Après avoir promis de venger la mort de Qassem Soleimani, l'architecte de sa stratégie au Moyen-Orient, l'Iran a tiré mercredi 22 missiles sur des bases de la coalition internationale abritant des soldats américains en Irak.

Mais ces frappes n'ont tué "aucun Américain" et les dégâts matériels sont "limités", s'est félicité le président américain Donald Trump, dont la réaction était très attendue, dans une allocation solennelle à la Maison Blanche.

"L'Iran semble reculer", a-t-il observé, entouré de hauts responsables de l'exécutif et de hauts gradés du Pentagone, ajoutant que les Etats-Unis étaient "prêts à la paix" avec ceux qui la voulaient.

Donald Trump est revenu à un registre plus politique, loin de toute escalade militaire, en annonçant de nouvelles sanctions économiques contre l'Iran et en appelant les Européens à quitter l'accord sur le nucléaire iranien qu'il a lui-même dénoncé en 2018.

© Belga

"Nous ne cherchons pas l'escalade ou la guerre", s'est aussi empressé de souligner le chef de la diplomatie iranienne Mohammad Javad Zarif, précisant que les représailles "proportionnées" de la nuit étaient "terminées". Le guide suprême, l'ayatollah Ali Khamenei, a toutefois estimé que cette "gifle à la face" des Etats-Unis n'était "pas suffisante pour cette affaire".

- Représailles "proportionnées" -

Un peu plus tôt, le guide suprême, l'ayatollah Ali Khamenei, avait salué une "gifle à la face" des Etats-Unis, prévenant toutefois que ce n'était "pas suffisant".

Il faut, avait-il dit, que "la présence corrompue des Etats-Unis dans la région prenne fin", alors que l'axe pro-Iran profite depuis vendredi d'un regain de sentiment anti-américain en Iran, mais aussi en Irak et au Liban.

"Nous ne cherchons pas l'escalade ou la guerre, mais nous nous défendrons", avait abondé Mohammad Javad Zarif, le chef de la diplomatie iranienne, affirmant que les représailles "proportionnées" de la nuit étaient "terminées".
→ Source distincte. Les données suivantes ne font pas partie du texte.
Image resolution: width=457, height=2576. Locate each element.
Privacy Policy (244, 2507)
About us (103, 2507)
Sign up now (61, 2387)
Mais si la riposte iranienne est close, reste la "riposte irakienne", qui ne sera "pas moins importante", ont déjà promis les factions armées pro-Iran dans le pays.

Elles se poursuivront "jusqu'au départ du dernier soldat" américain, ont ajouté ces factions que Washington accuse d'être derrière les dizaines de roquettes qui ont déjà visé leurs soldats et leurs diplomates ces derniers mois.

La réponse est coordonnée avec le Hezbollah libanais et Téhéran, assurent ces factions, après les frappes iraniennes --qui selon l'armée irakienne n'ont pas fait de victime dans ses rangs.

Pour Phillip Smyth, spécialiste des groupes chiites armés, les tirs iraniens marquent une "nouvelle phase". L'Iran "a envoyé une réponse publique et d'ampleur", "un signal". La suite, affirme-t-il à l'AFP, pourrait être confiée "aux agents de l'Iran".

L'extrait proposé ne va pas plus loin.